Streaming colossus Netflix has finally revealed download functionality for Netflix, allowing users to store videos on their devices for offline viewing.
It’s been a long-overdue feature, allowing people to watch while on planes, overseas and in other places where fast, bountiful internet isn’t readily available. But what should you know about the feature then? We’ve got five things to keep in mind.
Netflix doesn’t let you choose where to store downloaded video clips, making for a rather weird omission. But according to the streaming service’s help page, Netflix will save videos to wherever the app is installed.
In other words, if you choose to install Netflix on the microSD card, it’ll save videos to the card. Of course, your phone generally needs to support adoptable storage (from Android 6.0 onwards) to install apps to the card.
“We are exploring adding the ability to save to a separate SD card as we continue to improve this feature,” the company added.
When the function was initially released this week, you couldn’t choose a quality setting for your clips. But Netflix has been working overtime in the past few hours, issuing an update that allows users to choose between standard and high quality.
The standard setting offers smaller file sizes, while the higher quality setting obviously offers sharper video and a corresponding increase in file size.
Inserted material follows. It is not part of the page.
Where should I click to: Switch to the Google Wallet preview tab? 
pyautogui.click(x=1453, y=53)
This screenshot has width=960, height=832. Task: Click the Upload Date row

The discrepancy isn’t massive but it’s still sizeable. For instance, one episode of Narcos at high quality weighed in at 297MB while the same episode at the standard setting was around 200MB. Of course, if you plan to download loads of clips, the savings will quickly add up.
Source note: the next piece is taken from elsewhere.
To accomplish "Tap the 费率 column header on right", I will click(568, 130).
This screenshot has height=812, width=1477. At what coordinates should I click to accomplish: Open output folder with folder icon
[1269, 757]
Netflix download functionality isn’t perfect by any measure, but it’s a solid start
It’s worth noting that you can’t easily choose quality settings for each video that you want to download. Instead, you’ll have to download a video at the desired quality setting, then dive into the app settings to change the quality for the next video that you’d like to download.
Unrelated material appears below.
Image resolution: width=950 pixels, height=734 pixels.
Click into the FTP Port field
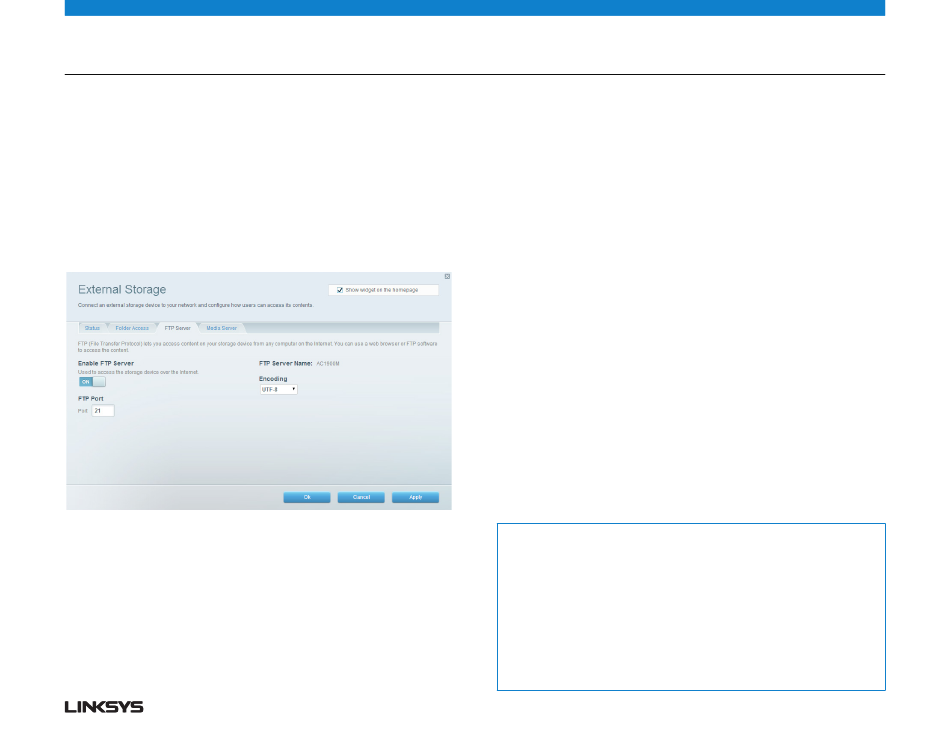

Another interesting point is that you can choose the high quality setting on the basic plan as well. This is noteworthy because the basic plan doesn’t allow HD streaming. “Android devices must be able to stream Netflix in HD to select video quality,” the company adds. So if you want to watch clips in HD but don’t want to spend extra cash, this might be an option for you.
There doesn’t seem to be a hard limit to how many shows and movies you can download (aside from your internal storage or microSD card as outlined above).
However, Netflix doesn’t allow you to download every one of its available videos, as some studios ostensibly haven’t signed off on downloads. Fortunately, you can choose the “available to download” option to find eligible clips, and there are quite a few of them.
Unfortunately for those who prefer using laptops and consoles to watch Netflix, downloads are only available on Android and iOS (Windows Phone users are left in the dark as well).
As for requirements, you’ll need Android 4.4.2, iOS 8 and the latest app update (version 4.12 or thereabouts) to take advantage of the feature.
We’ve asked Netflix whether downloads will expire after a set time, requiring users to connect to the internet again. They haven’t responded at the time of publication, but Gizmodo seems to have the answer.
The website claims that expiry times vary by content, with some videos expiring after seven days and others expiring after 48 hours. The publication says that once you hit ‘play’ on a downloaded clip, the My Downloads section will list how much time you’ve got to view it. I wasn’t able to reproduce this on my phone, but it might be something to keep in mind.
Update: Netflix has come back to us with information surrounding the expiration issue, saying it would be a 30 day expiry window for the most part.
“…we also have a 30 days expiry window for most of the titles, there can be some special cases with less time but this is usually highlighted when you download the file,” a representative told Memeburn.
The representative confirmed that the expiry window on these “special cases” would be seven days.